Gender to Anchor Policy LINK Work in Bangladesh

Photo of Bangladeshi girl in foreground

In a first, Policy LINK’s Bangladesh Agricultural Policy Activity has completed a gender analysis that integrates women’s empowerment into programming across its four policy areas, covering the seed sector, nutrition, food safety, and social safety nets. The report, based on interviews with 32 “key informants” in government and the private and nonprofit sectors, comes as Bangladesh seeks to boost women’s participation in agriculture-related policymaking.

Between 1999 and 2017, the number of females working in agriculture grew by 136 percent.

The push for greater representation, said Chuck Chopak, Policy LINK’s Acting Bangladesh Country Lead, owes, in part, to an exponential increase in the number of women powering the country’s agricultural labor force. In fact, between 1999 and 2017, the number of females working in agriculture grew by 136 percent—outpacing men by almost four-fold.

At the same time, the Policy LINK activity found that women’s outsized participation did not translate into representation in Bangladesh’s civil service, where much of the deliberation around agricultural policy, especially at the local level, has historically taken place. Among legislators, senior officials, and managers, women represent just 11 percent of civil servants, according to the report.
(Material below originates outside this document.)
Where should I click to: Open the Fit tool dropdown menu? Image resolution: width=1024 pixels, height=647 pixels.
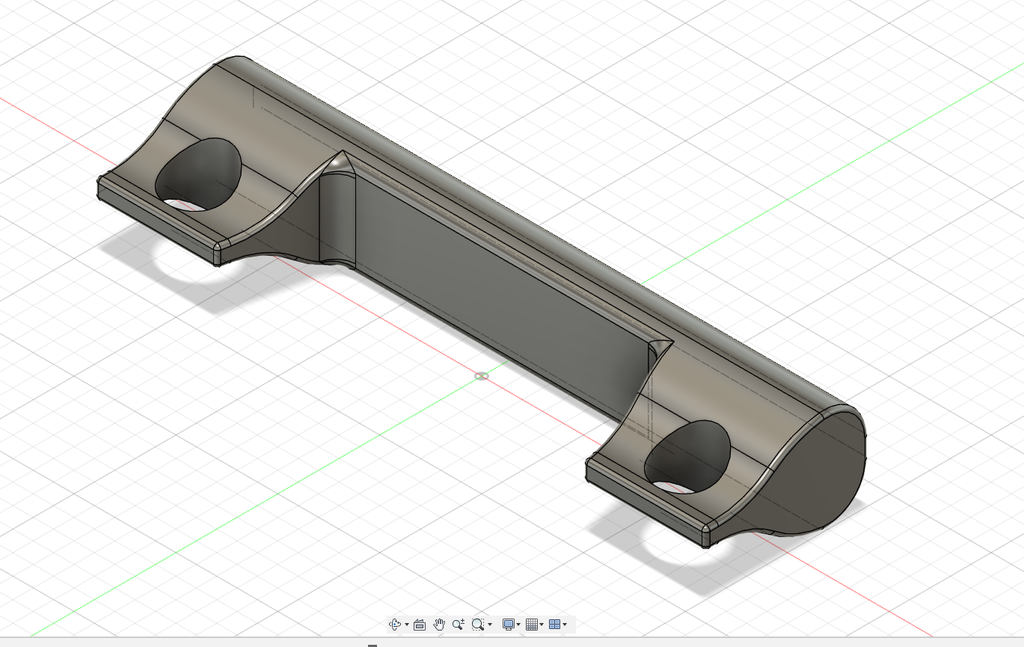490,624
Bridging this gap will be a key focus of the Bangladesh Agricultural Policy Activity, which joined Policy LINK’s global portfolio of buy-in projects last year. Among the activity’s key partners will be the Ministry of Women and Child Affairs, which oversees the country’s National Plan of Action for Nutrition, now in its second iteration.

Nutrition is one of four policy “pillars” addressed by the Policy LINK effort in Bangladesh. Among the activity’s cross-cutting recommendations are to engage women in the leadership of local institutions, encourage multi-sectoral and inter-ministerial coordination in gender programming, and broaden female farmers’ access to digital information sources.